■ TEXT SEGMENT ■
# # # # #

# dash wiring Q in mk3 VR6 swap. wires without a home.



## kreuzer (May 20, 2001)

hey guys, I was wondering if anone can help with this...
I'm doing a VR swap into my 4-door 97 Golf. it's a 98 motor with 35K. after installing the engine wiring harness, and feedign everything through the firewall, and plugging everything into the fuse/relay blockI have a few wires left that don't go anywhere on the body harness.
obviously, the engine harness came from a car with all the bells and whistles, cruise control, A/C, MFA , ABS, airbags and so on. The car that this is going into is a lower trim level Canadian model that has no A/C (from factory), no airbags, no cruise, no MFA, no ABS. I was expecting there to be some extra wiring from the engine harness, but I'd like to make sure I know what these are, before I write them off as of no use to me. 
here are a couple of pics:








here are 3 single wires ...








It's hard to see due to the flash, but the blue connector one has a blusish-grey stripe and white stripe, the brown connector one has a brown/white stripes and the other one has a yellow/black wire. 
If anyone has any input that woudl be great. TIA


----------



## corradobomb (Mar 28, 2000)

# # # # #

■ DATASET ROWS ■

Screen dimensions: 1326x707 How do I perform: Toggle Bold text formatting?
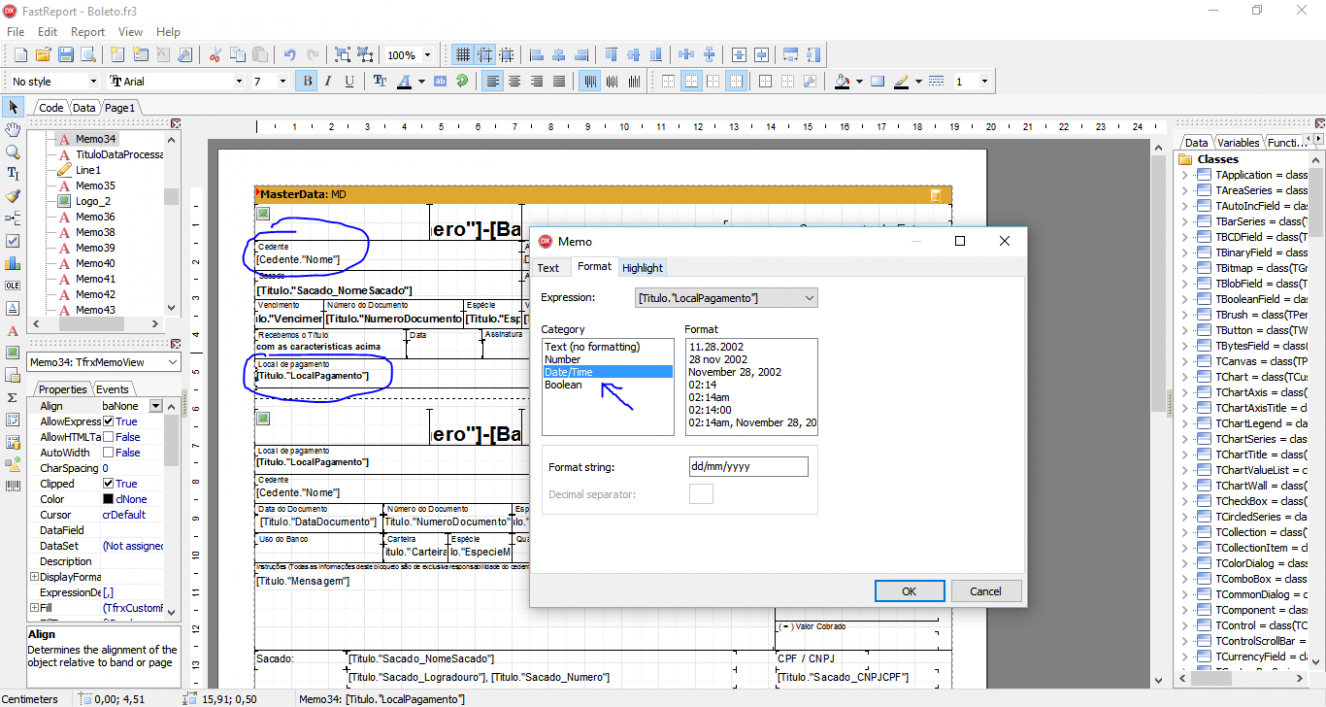tap(308, 81)
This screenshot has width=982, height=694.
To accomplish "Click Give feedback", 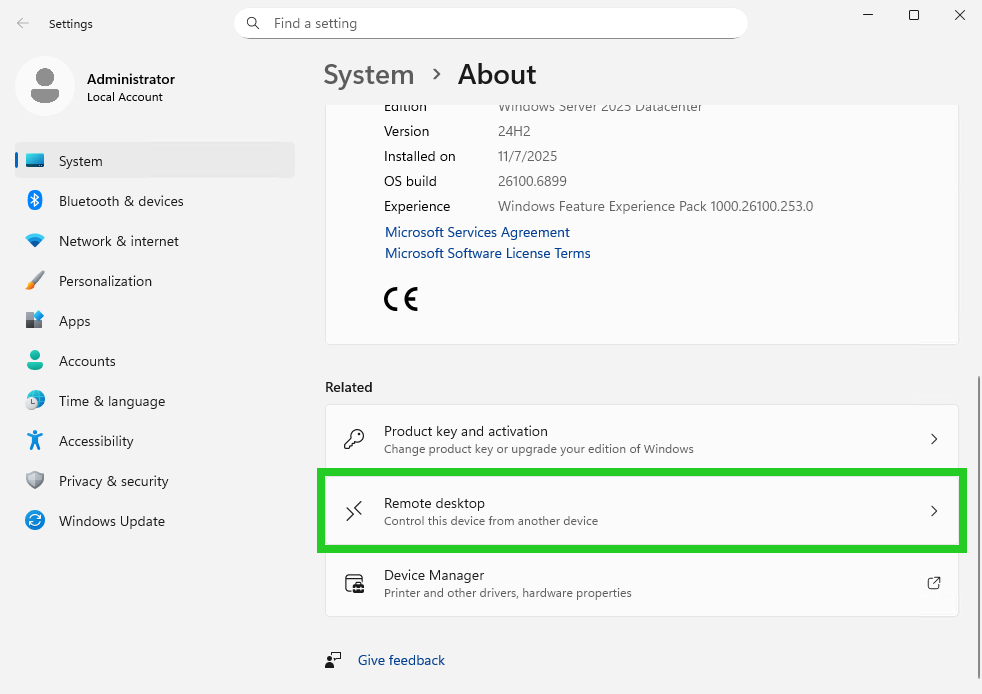I will (400, 660).
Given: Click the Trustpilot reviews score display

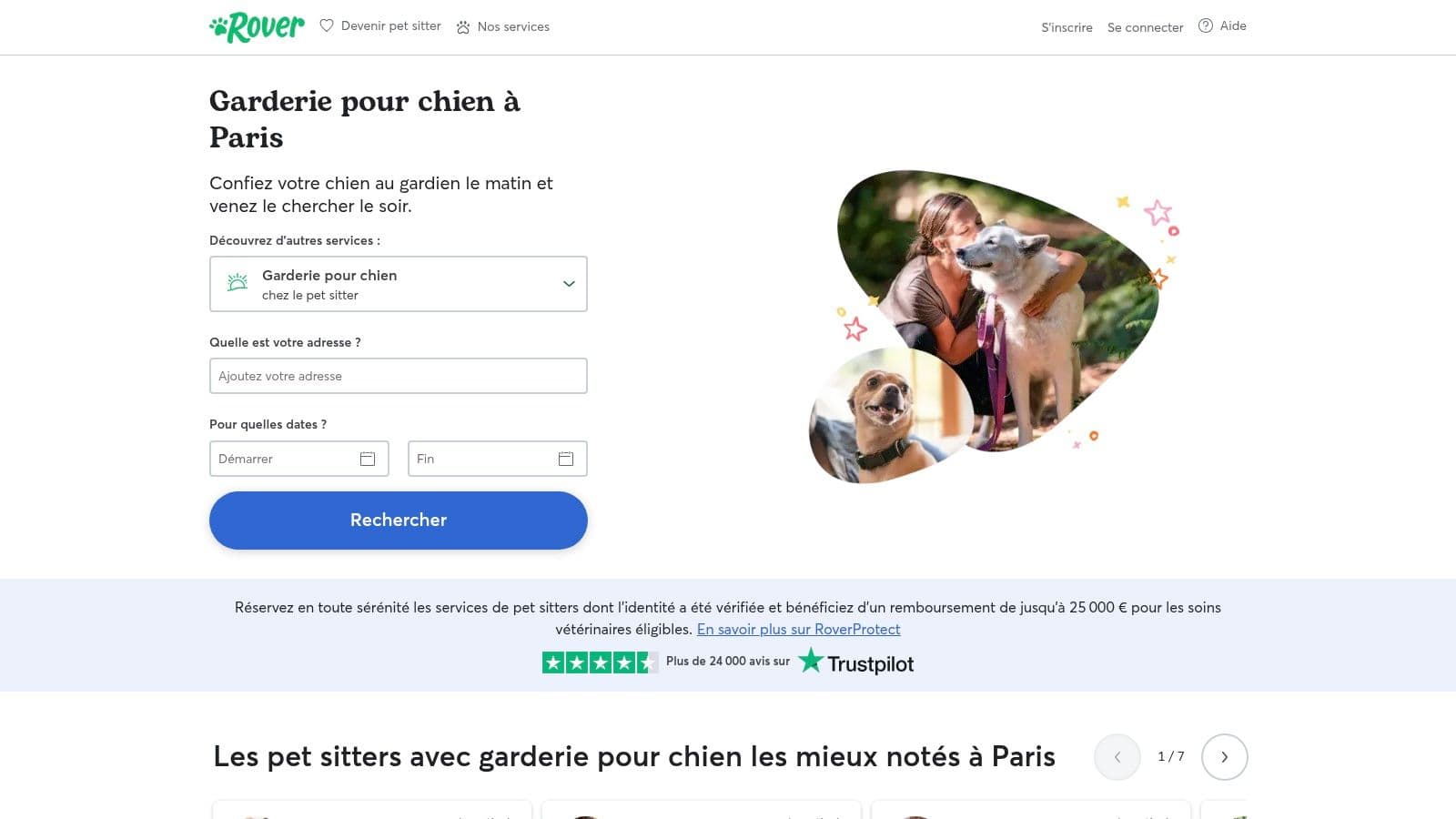Looking at the screenshot, I should point(726,662).
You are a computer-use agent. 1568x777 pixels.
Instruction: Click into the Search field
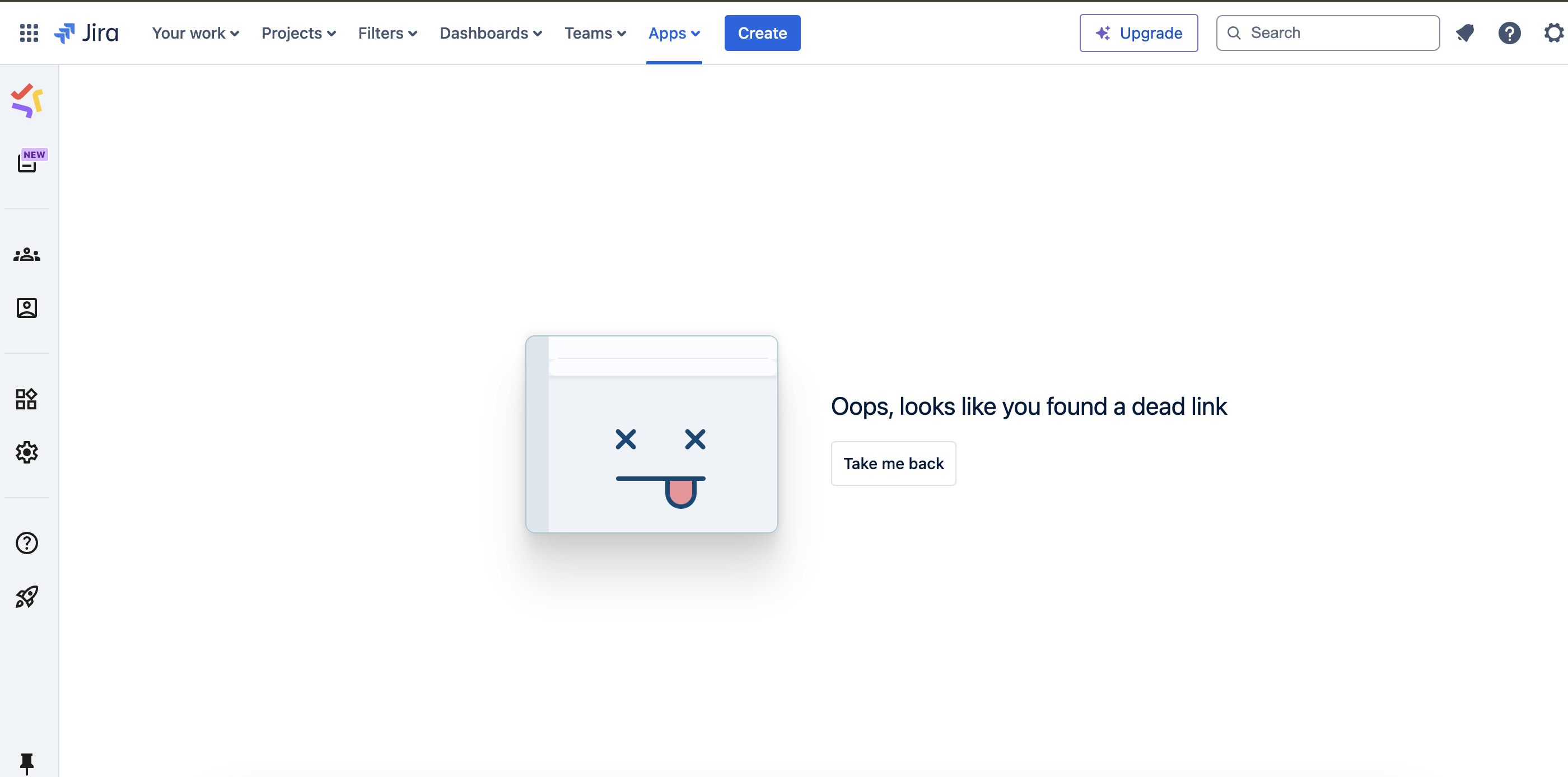1327,33

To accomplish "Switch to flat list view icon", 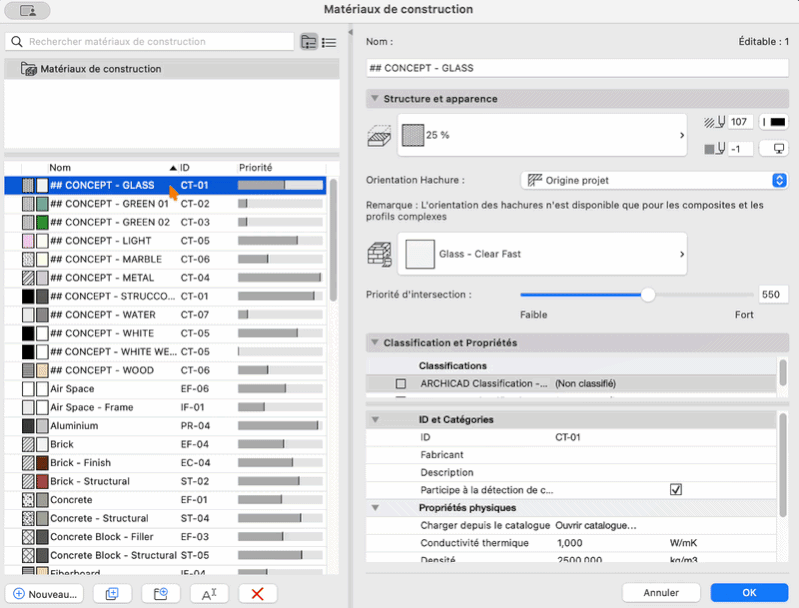I will [x=329, y=42].
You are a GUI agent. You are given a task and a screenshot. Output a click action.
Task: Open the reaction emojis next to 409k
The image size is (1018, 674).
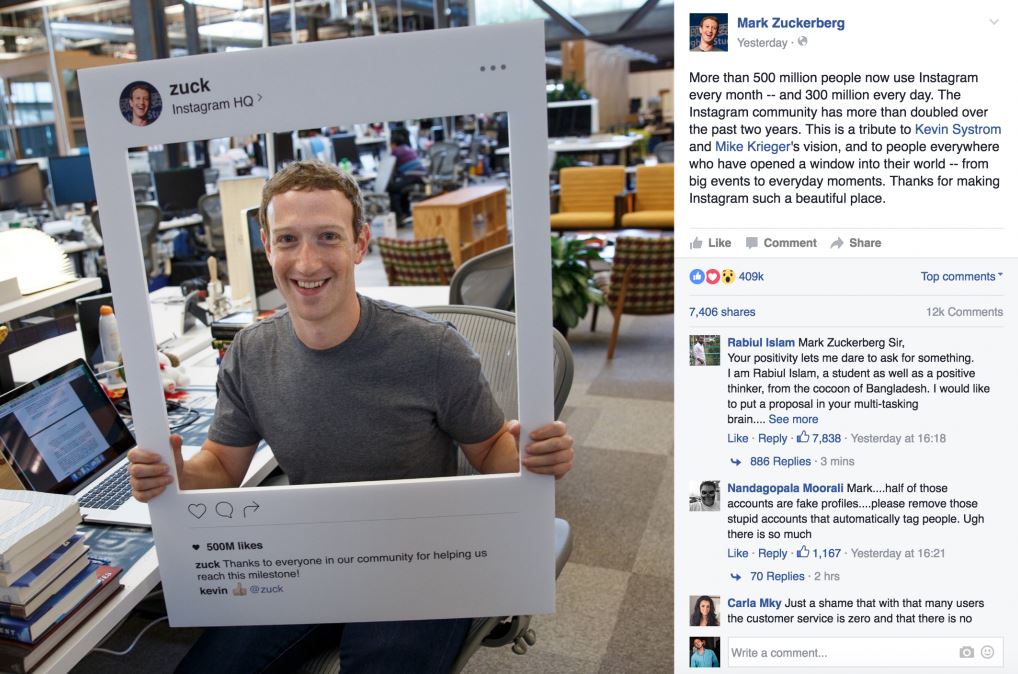tap(712, 277)
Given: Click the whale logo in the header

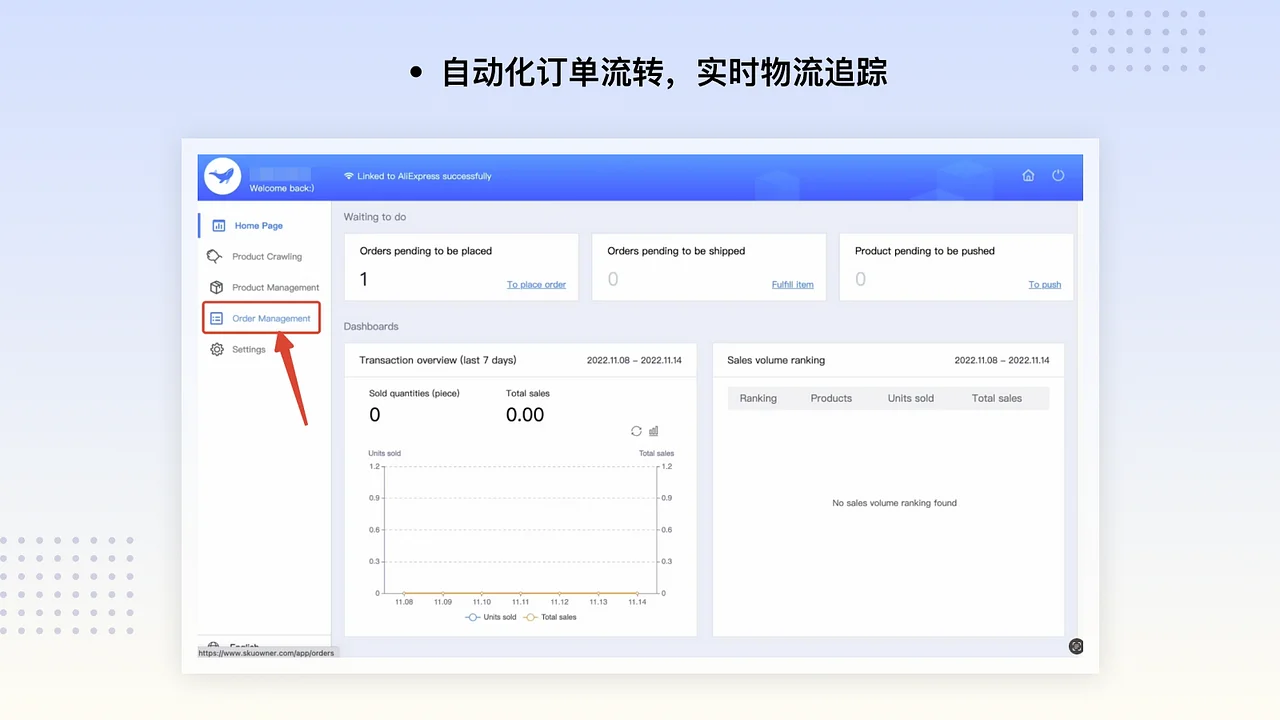Looking at the screenshot, I should pos(222,176).
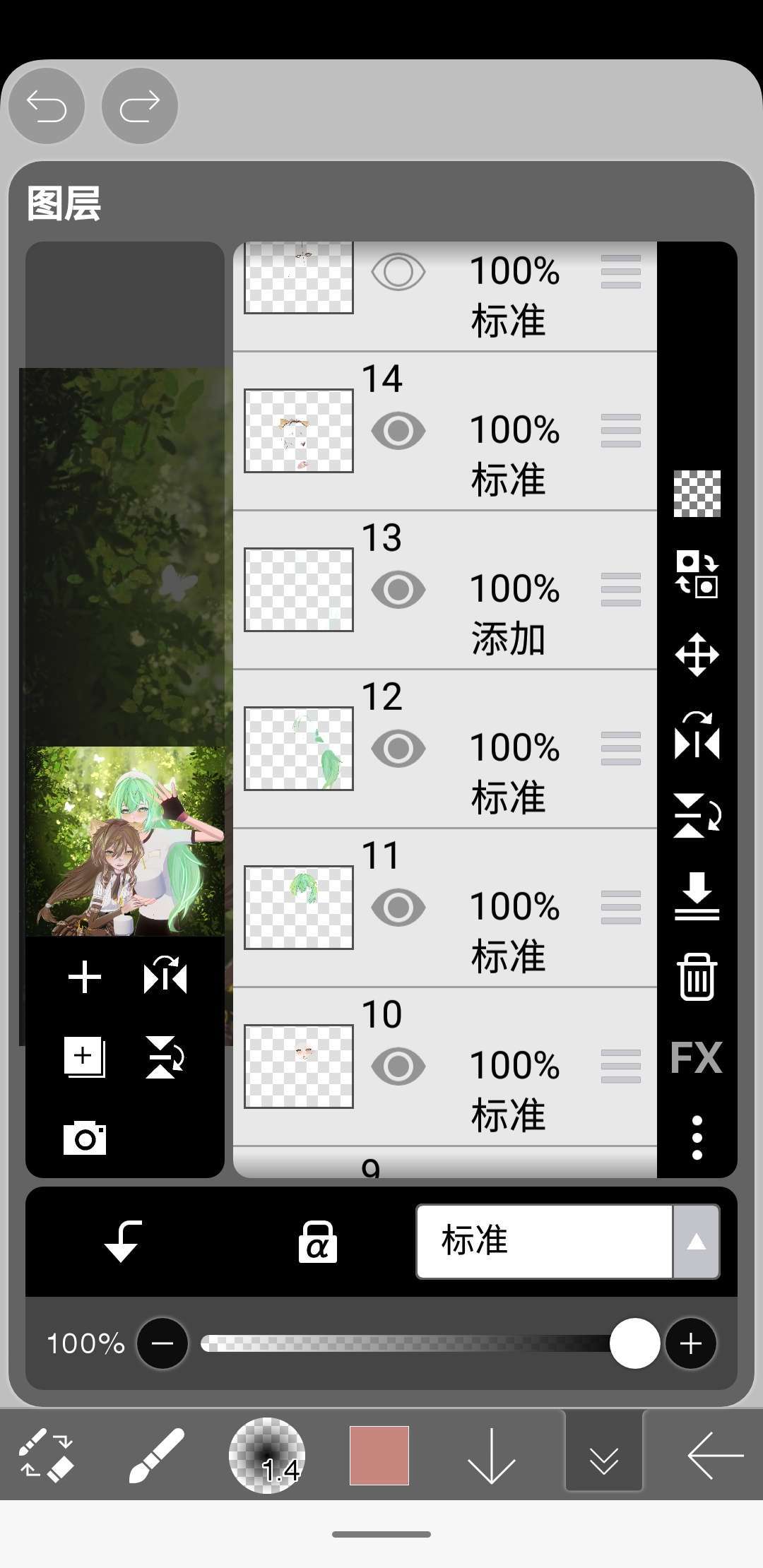This screenshot has height=1568, width=763.
Task: Hide layer 14 using eye icon
Action: tap(398, 431)
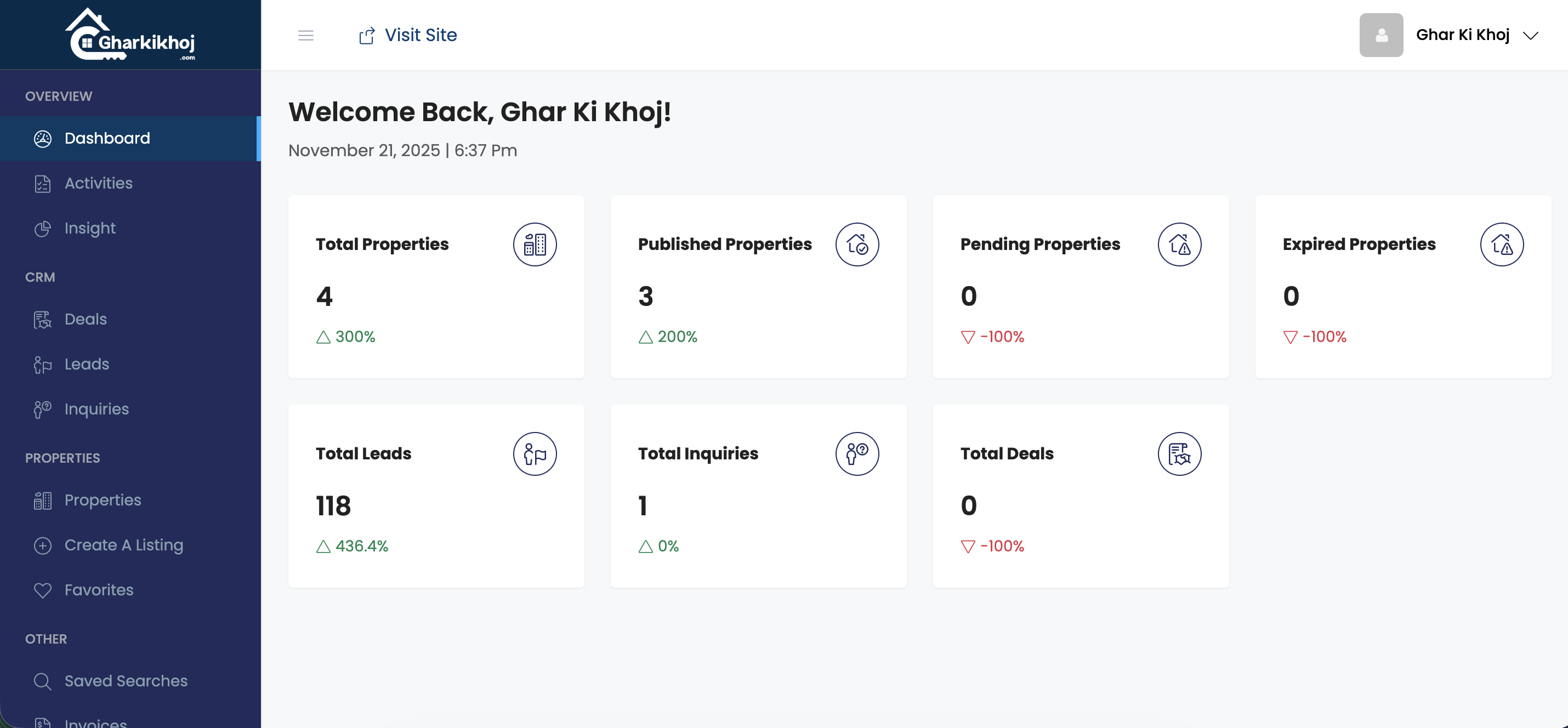The image size is (1568, 728).
Task: Click the Gharkikhoj logo
Action: [x=130, y=35]
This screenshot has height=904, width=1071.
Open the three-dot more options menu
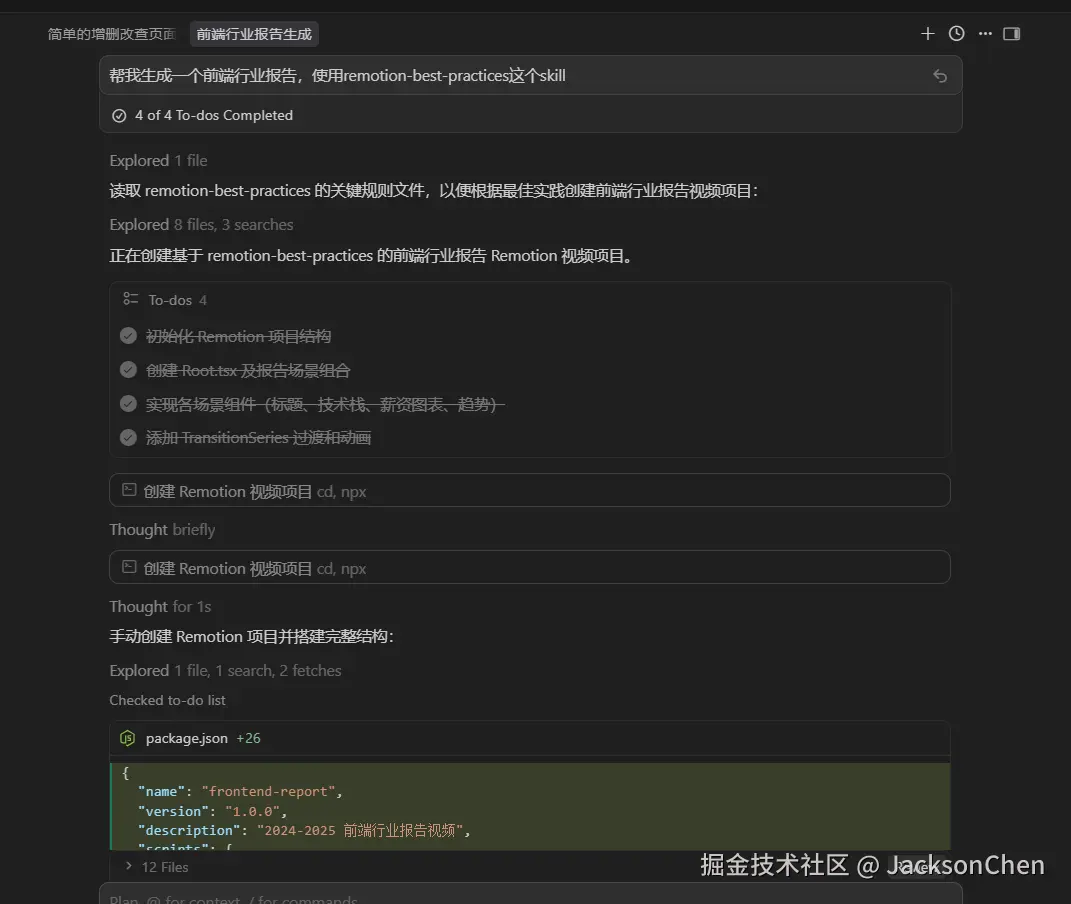pos(985,34)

# # # # #

■ DIRECTIVE A ■
In the VR6 swap thread, what car is the engine going into?
■ DIRECTIVE B ■
Summarize the VR6 swap thread in two sentences.
The records are separate material, unrelated to the text.

■ CORRECT ANSWER A ■
A 4-door 97 Golf.

■ CORRECT ANSWER B ■
While swapping a 98 VR6 engine into a 4-door 97 Golf, the poster has a few wires left over after installing the engine harness and plugging everything into the fuse/relay block. The harness came from a fully equipped car, but the Golf is a lower-trim Canadian model without A/C, airbags, cruise, MFA, or ABS, so the poster wants to identify these wires before writing them off.